**TEXTE FOURNI**
----

Morning Star Ranch

Morning Star, commune ouverte.
Déclarée propriété de Dieu, ouverte en 1967 aux les hippies de San Francisco, la commune sans règles se forme sous LSD et finit sous les bulldozers.

Les fondateurs de Morning Star Ranch et de Wheeler Ranch, Californie · photographie Sylvia Clark Hamilton · © The Modern Utopian, 1971

Le contrebassiste Lou Gottlieb est un des trois musiciens de The Limeliters, un groupe de pop-folk qui connaît un grand succès public et commercial aux États-Unis autour de 1960 – The Limeliters chantent pour une publicité de Coca-Cola et animent une émission de télévision. En 1962, pour investir et payer moins d'impôts, Gottlieb fait l'acquisition d'un domaine de 13 hectares à Occidental, dans le comté de Sonoma, à 100 km au nord de San Francisco. La ferme avait été baptisée Morning Star Ranch par un ancien propriétaire. Le musicien pense lotir le terrain et construire des maisons qu'il revendrait. À la suite de différents événements qui changent le cours de son existence, Lou Gottlieb abandonne ce projet. Sa santé se détériore et il commence à être harassé par les tournées du groupe qui réchappe de peu d'un crash d'avion en 1963 ; il est introduit à la spiritualité hindouiste et expérimente les modifications de l'état psychique par la prise de LSD. En 1965, Lou Gottlieb fait la rencontre à San Francisco de figures de l'avant-garde culturelle, à l'occasion de la préparation du Trips Festival de janvier 1966, retentissante manifestation musicale psychédélique suivie par une foule sous LSD. Il se lie notamment avec le compositeur Ramón Sender Barayón. Sender, enfant de la guerre civile espagnole immigré aux États-Unis, qui partage avec Gottlieb l'intérêt pour la philosophie orientale et les psychotropes (en 1963, au cours d'une hallucination au peyotl en compagnie du musicien Steve Reich, Sender communique avec l'esprit de sa mère, fusillée par les franquistes en 1936). Ramón Sender avait vécu dans les années 1950 dans une communauté et c'est lui qui inspire à Lou Gottlieb l'idée de consacrer sa propriété du comté de Sonoma à une expérience collective. En avril 1966, après une nouvelle expérience hallucinatoire sous LSD, Sender devient le premier résident permanent de Morning Star, suivi par Gottlieb au mois de juin suivant.

----

**MATÉRIEL FOURNI**
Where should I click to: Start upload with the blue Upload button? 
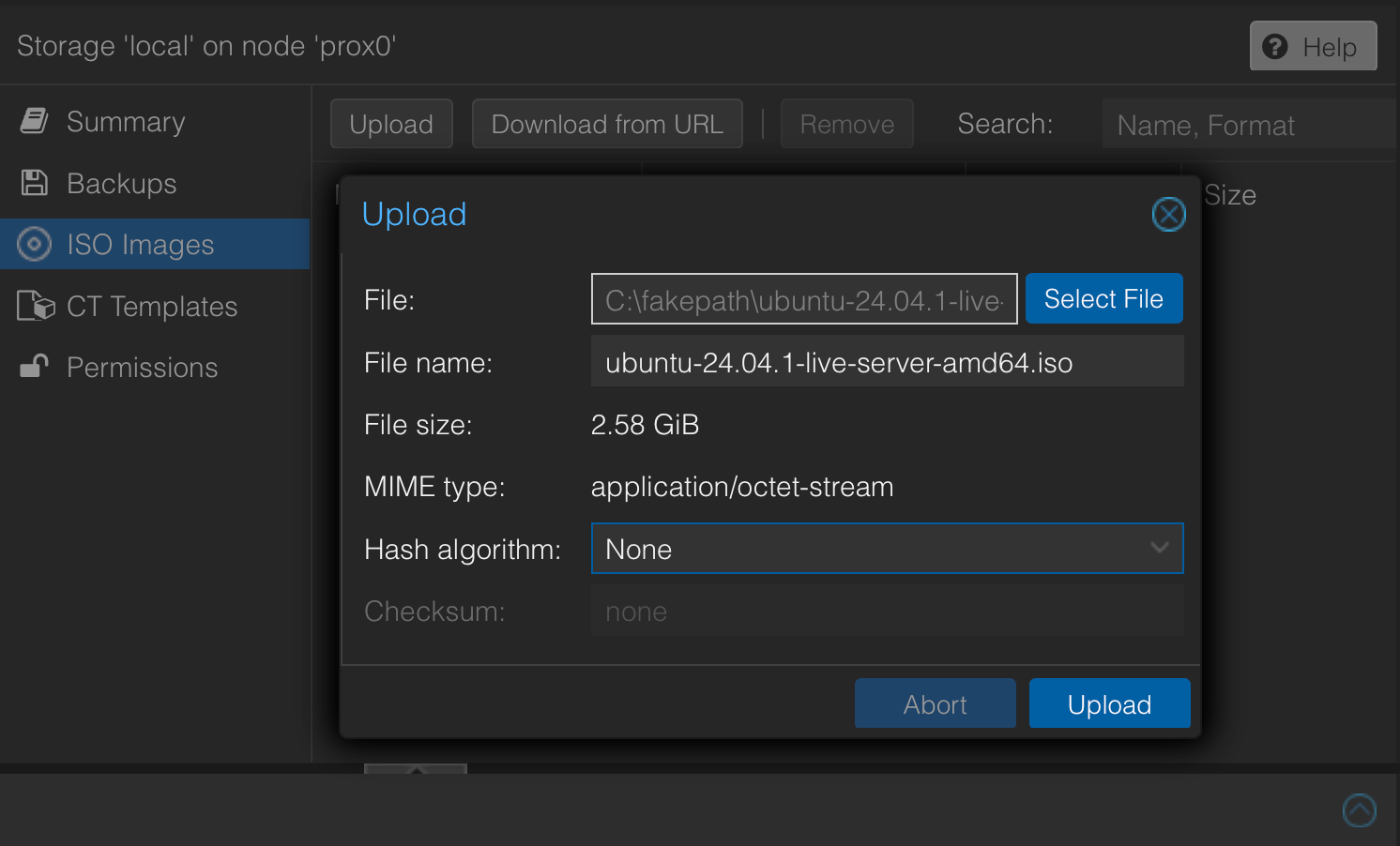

----

**TRAVAIL DEMANDÉ**
(a) Indiquez si chacun des énoncés suivants concorde avec le texte sur Morning Star Ranch, en citant à chaque fois les mots du texte qui tranchent. (i) Gottlieb achète le domaine en 1962 pour investir et payer moins d'impôts. (ii) C'est Gottlieb qui donne à la ferme le nom de Morning Star Ranch. (iii) Gottlieb est le premier résident permanent de Morning Star.
(b) Relevez toutes les personnes dont le texte sur Morning Star Ranch donne le prénom et le nom.
(c) Poursuivez le texte sur Morning Star Ranch à partir de sa dernière phrase.

**LES RÉSULTATS**
(a)
(i) Oui : « En 1962, pour investir et payer moins d'impôts, Gottlieb fait l'acquisition d'un domaine de 13 hectares ».
(ii) Non : « La ferme avait été baptisée Morning Star Ranch par un ancien propriétaire. »
(iii) Non : « Sender devient le premier résident permanent de Morning Star, suivi par Gottlieb au mois de juin suivant. »

(b)
Sylvia Clark Hamilton
Lou Gottlieb
Ramón Sender Barayón
Steve Reich

(c)
La ferme, alimentée en eau toute l'année par deux puits, est située sur un terrain accidenté. La moitié des 13 hectares est occupée par des forêts, des prairies et des vergers de pommiers. Les bâtiments comprennent deux maisons, une grange, un ancien poulailler industriel. Pendant les premiers mois, Morning Star fonctionne comme une retraite ou un ashram pour une étroite communauté d'une douzaine de personnes pratiquant le yoga et étudiant les textes de sages indiens comme Sri Aurobindo (en l'honneur de qui Auroville a été fondée en 1967 près de Pondichéry), dont Sender et Gottlieb se considèrent disciples. L'idée formulée par Sender est celle d'un « primitivisme volontaire » écologique (Fairfield 1971, p. 110). La communauté est parfaitement informelle. Les membres s'installent dans les maisons et les abris de la ferme. Gottlieb se loge avec son grand piano dans un ancien atelier de stockage des œufs. Les repas, végétariens, sont pris en commun. Chacun travaille à sa convenance aux tâches domestiques, dans les vergers ou au jardin organique aménagé à la place de l'ancien poulailler industriel.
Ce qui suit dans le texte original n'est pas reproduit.